- Born: 13 February 1999 (age 27) Lilongwe, Malawi
- Occupations: Social Activist, Model
- Height: 1.71 m (5 ft 7+1⁄2 in)
- Beauty pageant titleholder
- Title: Miss Malawi 2025
- Major competition: Miss Malawi 2025 (Winner)
- Website: www.thandichisi.com

= Thandi Chisi =

Malawian model and beauty pageant

Thandi Chisi is a Malawian social activist and the current Miss Malawi following her crowning on 13 December 2025. She succeeded Jescar Mponda who was crowned Miss Malawi in the year 2022. She was passed over by the organisers who sent the second place holder to Miss World.

== Education ==
Thandi was born in the year 1999, on February 13. Thandi studied at Likuni Girls Secondary School, and from there she went to study for her bachelor's degree in social science at the University of Malawi, Chancellor College.

== Career ==
Apart from her role as Miss Malawi, Thandi is an executive director for her organization called the Sustainable Fashion and Women Empowerment Initiative.

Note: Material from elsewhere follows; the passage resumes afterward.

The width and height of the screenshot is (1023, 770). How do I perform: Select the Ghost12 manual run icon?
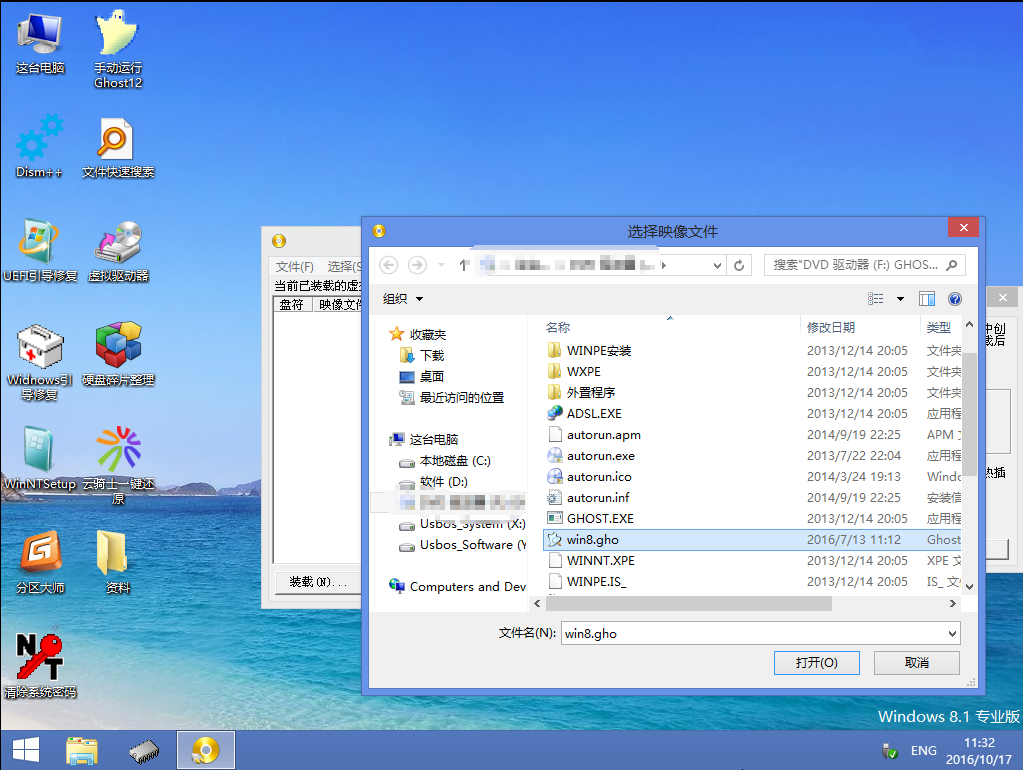pyautogui.click(x=117, y=46)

She founded the organization in the year 2022. Thandi was recognized as being among Wealth Magazine’s 100 Influential Women 2026.

In 2026 it was announced that Chisi was not to a contestant in the Miss World competition that year. Instead, the organisers said, they were going to send Ireen Navicha who was a runner-up. They initially said that Chisi was too old at 27, but that was not the case. The organisers then said it was because Ireen Navicha had international experience. They said it was not because of the political influence of Navicha's mother Mary Navicha. Navicha would wear an identical crown to the one given to Thandi Chisi.